- Aim of the task -
For the string "Bobby", search the entries below and copy every line where it appears.
Segment Start: Extracted records
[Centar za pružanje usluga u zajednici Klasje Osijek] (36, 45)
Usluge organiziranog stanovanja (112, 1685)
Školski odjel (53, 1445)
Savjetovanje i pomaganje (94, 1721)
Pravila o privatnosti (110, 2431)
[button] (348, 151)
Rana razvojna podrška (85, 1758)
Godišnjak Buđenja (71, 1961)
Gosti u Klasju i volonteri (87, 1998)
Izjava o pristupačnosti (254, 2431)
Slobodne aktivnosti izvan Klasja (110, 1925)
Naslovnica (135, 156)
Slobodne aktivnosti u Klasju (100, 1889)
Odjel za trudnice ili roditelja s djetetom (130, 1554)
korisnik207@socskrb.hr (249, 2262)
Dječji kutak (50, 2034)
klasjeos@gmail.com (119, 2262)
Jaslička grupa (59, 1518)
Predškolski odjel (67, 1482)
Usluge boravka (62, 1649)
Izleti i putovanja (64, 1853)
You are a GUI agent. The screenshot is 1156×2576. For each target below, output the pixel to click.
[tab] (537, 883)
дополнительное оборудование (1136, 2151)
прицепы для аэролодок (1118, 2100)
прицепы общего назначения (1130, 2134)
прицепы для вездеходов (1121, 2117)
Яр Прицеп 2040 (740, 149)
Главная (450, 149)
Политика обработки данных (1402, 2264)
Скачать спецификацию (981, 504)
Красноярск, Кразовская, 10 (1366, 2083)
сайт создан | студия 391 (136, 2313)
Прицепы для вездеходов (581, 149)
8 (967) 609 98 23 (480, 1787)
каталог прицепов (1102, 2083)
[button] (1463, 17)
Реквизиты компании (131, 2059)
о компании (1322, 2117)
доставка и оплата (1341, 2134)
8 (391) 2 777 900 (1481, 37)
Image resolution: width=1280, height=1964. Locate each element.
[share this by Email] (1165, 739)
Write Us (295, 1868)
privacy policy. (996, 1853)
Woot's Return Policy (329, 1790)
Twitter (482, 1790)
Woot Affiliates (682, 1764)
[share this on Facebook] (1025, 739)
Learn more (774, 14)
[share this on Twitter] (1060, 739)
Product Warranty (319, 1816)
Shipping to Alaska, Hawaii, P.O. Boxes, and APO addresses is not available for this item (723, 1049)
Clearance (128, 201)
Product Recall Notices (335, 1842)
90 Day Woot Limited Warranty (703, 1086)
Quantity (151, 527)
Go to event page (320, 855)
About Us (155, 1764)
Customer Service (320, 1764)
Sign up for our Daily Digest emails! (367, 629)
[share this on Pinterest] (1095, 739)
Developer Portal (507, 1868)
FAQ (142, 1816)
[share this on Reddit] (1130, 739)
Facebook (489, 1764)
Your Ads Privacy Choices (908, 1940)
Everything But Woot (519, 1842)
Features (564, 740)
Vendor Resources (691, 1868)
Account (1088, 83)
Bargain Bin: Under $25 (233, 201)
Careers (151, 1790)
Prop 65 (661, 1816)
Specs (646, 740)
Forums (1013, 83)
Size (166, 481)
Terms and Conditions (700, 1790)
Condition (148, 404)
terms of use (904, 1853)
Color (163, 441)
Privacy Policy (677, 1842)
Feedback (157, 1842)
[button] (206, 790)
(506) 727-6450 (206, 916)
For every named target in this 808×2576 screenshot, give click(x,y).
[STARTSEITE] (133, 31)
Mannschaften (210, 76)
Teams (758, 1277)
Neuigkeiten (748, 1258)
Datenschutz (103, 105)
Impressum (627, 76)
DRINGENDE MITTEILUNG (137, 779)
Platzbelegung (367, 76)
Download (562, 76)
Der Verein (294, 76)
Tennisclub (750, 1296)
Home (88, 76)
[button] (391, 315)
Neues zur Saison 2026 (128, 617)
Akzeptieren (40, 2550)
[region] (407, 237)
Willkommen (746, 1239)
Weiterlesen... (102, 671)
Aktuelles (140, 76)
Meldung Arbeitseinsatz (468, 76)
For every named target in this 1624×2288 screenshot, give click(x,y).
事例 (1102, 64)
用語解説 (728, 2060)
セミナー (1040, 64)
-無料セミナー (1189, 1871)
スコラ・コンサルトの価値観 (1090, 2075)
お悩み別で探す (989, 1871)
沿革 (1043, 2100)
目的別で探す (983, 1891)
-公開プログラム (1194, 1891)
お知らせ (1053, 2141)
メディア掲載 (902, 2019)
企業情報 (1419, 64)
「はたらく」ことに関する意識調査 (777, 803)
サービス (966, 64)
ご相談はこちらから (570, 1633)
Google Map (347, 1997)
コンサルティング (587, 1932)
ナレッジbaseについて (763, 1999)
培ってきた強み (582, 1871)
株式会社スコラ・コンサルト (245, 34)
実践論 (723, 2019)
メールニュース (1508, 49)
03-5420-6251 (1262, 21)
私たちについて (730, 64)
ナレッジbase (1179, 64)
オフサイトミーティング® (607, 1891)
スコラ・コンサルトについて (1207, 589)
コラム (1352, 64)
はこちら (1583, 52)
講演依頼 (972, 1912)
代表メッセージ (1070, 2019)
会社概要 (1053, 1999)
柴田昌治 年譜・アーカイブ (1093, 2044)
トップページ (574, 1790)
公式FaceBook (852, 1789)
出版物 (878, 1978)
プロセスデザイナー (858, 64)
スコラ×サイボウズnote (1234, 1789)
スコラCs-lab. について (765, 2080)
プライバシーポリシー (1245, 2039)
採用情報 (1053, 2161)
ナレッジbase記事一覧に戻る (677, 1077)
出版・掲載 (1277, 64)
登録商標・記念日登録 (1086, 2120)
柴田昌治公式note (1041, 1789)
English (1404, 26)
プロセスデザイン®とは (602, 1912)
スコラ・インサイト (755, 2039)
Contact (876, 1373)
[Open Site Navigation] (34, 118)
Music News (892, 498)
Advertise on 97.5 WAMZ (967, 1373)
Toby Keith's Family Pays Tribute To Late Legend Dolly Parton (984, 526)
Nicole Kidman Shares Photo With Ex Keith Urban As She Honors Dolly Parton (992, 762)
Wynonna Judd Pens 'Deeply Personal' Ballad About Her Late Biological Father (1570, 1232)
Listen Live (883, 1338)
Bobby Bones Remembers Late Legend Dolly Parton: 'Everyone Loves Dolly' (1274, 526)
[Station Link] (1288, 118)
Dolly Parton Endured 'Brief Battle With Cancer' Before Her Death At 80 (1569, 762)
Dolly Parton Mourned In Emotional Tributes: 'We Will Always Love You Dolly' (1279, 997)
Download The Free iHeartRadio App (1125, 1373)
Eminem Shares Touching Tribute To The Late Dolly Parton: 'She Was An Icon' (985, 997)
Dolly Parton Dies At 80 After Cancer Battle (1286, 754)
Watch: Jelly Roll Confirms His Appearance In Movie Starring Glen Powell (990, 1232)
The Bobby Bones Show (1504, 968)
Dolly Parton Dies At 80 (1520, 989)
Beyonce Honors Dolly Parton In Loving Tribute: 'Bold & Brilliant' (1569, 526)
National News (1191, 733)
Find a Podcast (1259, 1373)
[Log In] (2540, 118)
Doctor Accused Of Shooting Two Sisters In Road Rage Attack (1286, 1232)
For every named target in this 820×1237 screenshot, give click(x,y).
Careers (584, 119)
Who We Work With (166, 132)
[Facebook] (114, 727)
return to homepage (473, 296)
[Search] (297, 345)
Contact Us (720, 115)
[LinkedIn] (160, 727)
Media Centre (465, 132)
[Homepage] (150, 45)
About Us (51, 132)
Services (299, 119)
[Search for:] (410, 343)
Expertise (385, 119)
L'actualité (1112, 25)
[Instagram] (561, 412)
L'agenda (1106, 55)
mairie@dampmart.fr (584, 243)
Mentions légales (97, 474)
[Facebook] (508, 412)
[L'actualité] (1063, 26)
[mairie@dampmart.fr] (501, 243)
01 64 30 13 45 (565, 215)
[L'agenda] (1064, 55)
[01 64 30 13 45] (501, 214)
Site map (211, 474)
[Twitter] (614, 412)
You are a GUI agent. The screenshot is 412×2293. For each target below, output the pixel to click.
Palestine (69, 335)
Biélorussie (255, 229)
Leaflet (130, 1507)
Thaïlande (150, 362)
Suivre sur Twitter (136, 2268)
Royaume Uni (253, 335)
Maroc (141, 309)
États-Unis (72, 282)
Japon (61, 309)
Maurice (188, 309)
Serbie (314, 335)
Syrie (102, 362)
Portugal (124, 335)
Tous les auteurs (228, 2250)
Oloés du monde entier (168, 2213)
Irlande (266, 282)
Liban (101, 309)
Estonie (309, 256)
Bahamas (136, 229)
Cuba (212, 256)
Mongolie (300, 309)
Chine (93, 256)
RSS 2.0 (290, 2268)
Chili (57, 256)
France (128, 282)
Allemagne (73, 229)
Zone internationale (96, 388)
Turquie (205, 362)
Segment End: Extracted records
- Exercise answer -
Bobby Bones Remembers Late Legend Dolly Parton: 'Everyone Loves Dolly' (1274, 526)
The Bobby Bones Show (1504, 968)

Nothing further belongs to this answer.